[Task brief]
Using the records below, locate all lines containing "computer" and return them.

Supplied records below:

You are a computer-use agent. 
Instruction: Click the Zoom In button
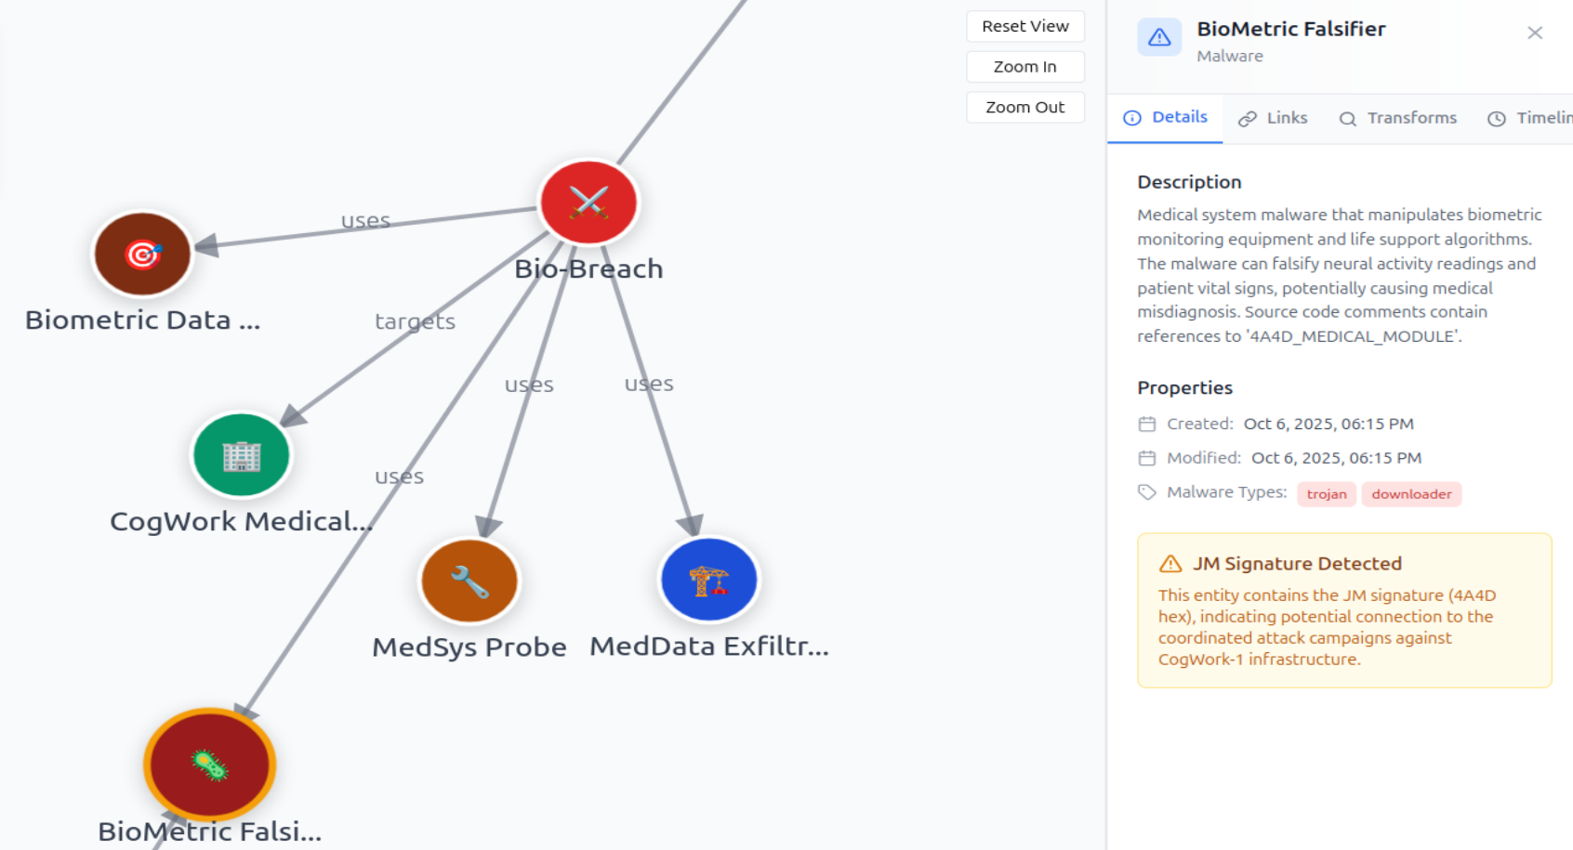click(1024, 66)
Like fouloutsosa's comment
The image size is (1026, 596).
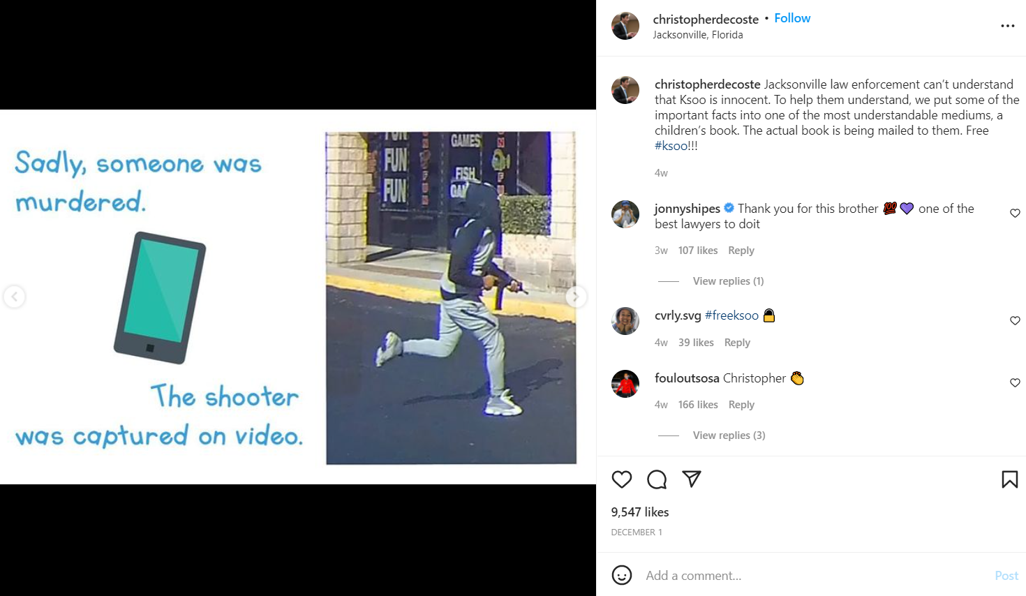(1015, 383)

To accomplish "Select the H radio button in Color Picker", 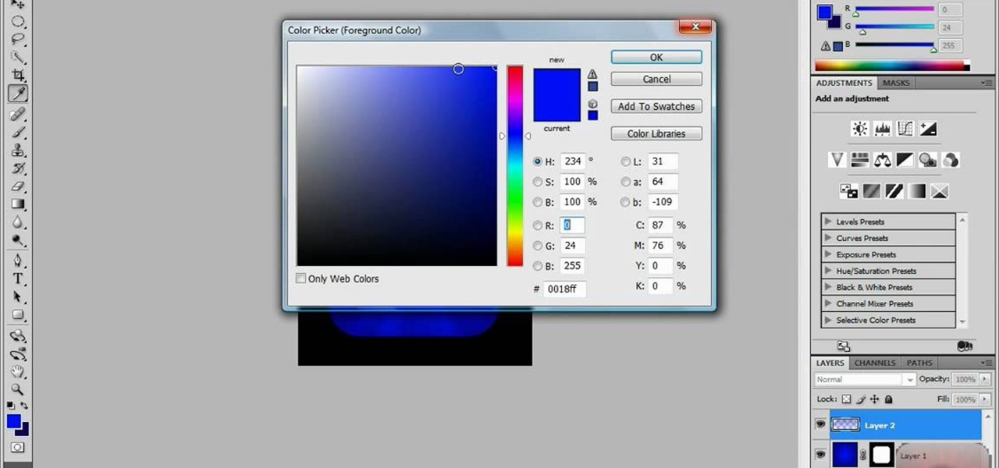I will [x=538, y=161].
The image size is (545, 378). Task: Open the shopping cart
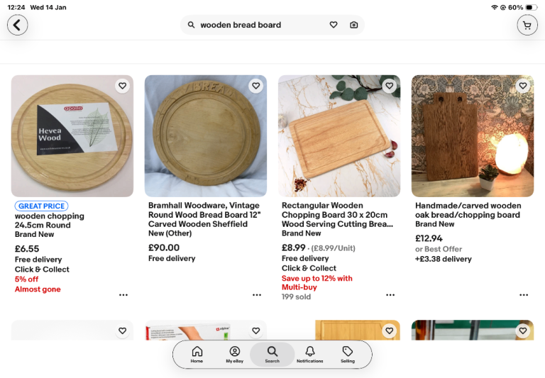pos(527,25)
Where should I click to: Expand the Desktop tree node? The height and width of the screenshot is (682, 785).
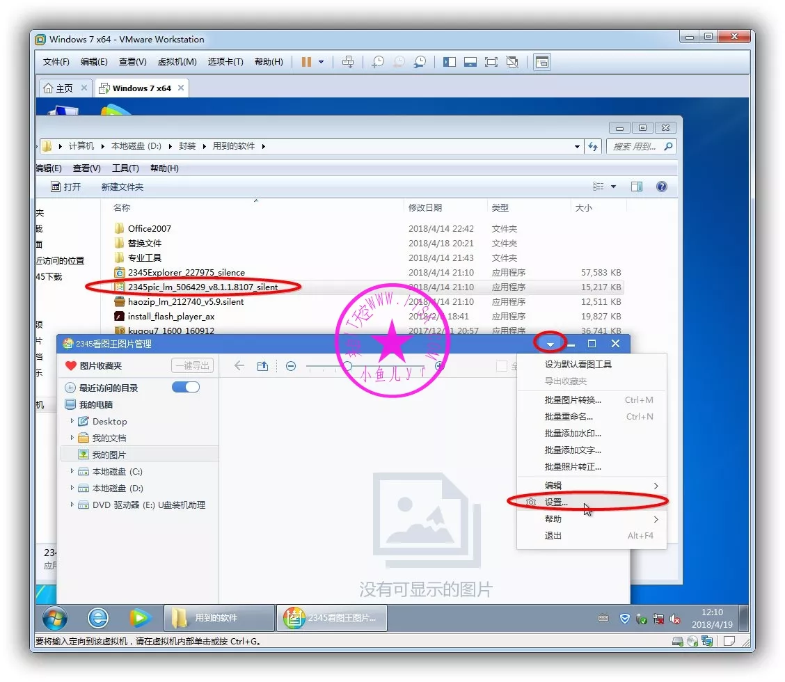(x=72, y=421)
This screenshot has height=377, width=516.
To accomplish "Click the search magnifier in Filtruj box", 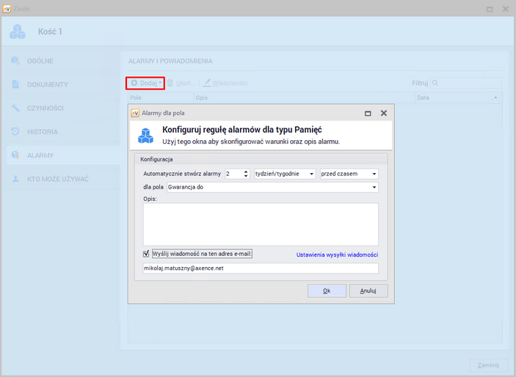I will coord(435,83).
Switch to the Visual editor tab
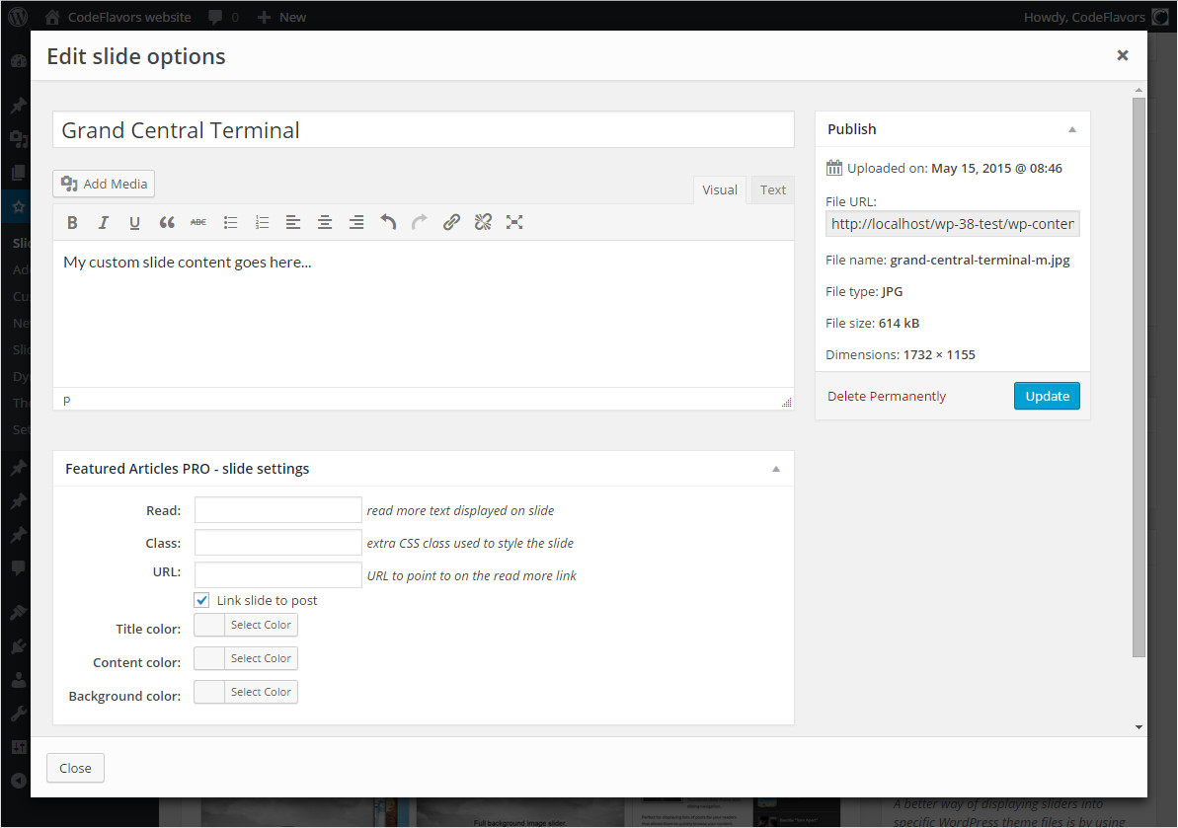1178x828 pixels. coord(720,190)
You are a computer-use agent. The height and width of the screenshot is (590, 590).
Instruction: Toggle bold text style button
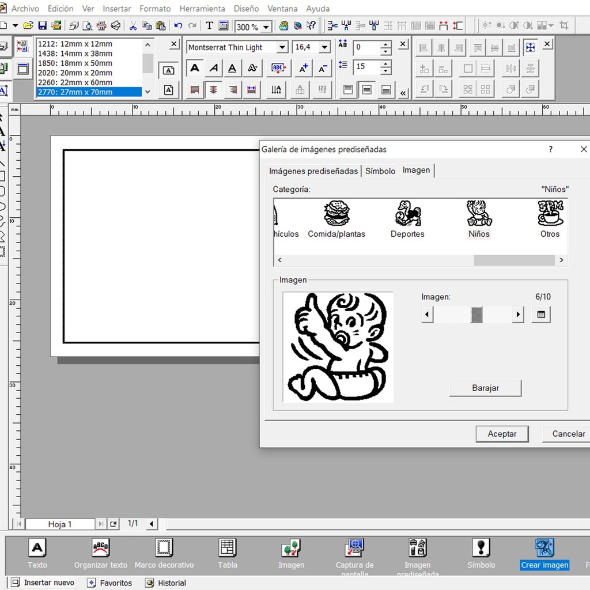(x=195, y=69)
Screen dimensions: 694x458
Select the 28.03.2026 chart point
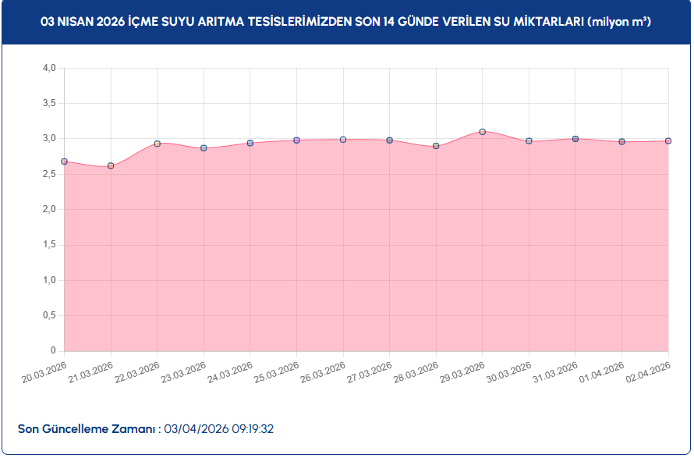pyautogui.click(x=436, y=146)
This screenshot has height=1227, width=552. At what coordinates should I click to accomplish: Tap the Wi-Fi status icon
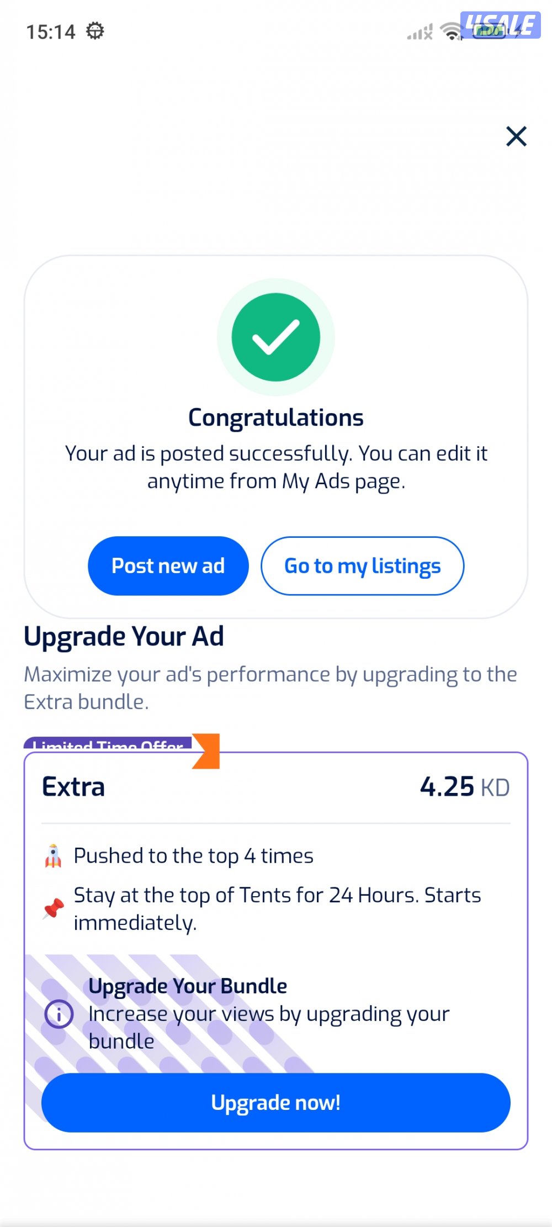click(451, 32)
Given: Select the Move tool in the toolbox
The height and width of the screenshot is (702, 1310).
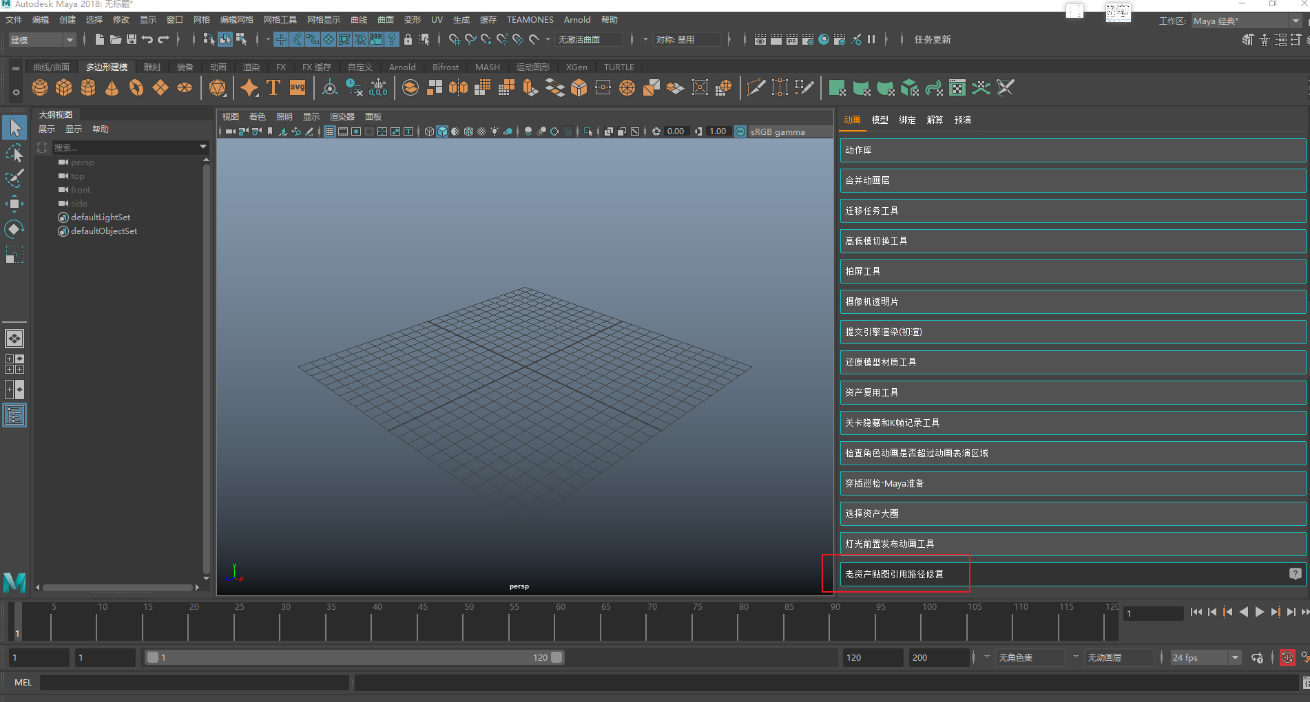Looking at the screenshot, I should [14, 204].
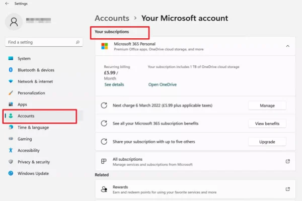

End of Supplied records.

[Exercise solution]
You are a computer-use agent. 
You are a computer-use agent. The height and width of the screenshot is (590, 590).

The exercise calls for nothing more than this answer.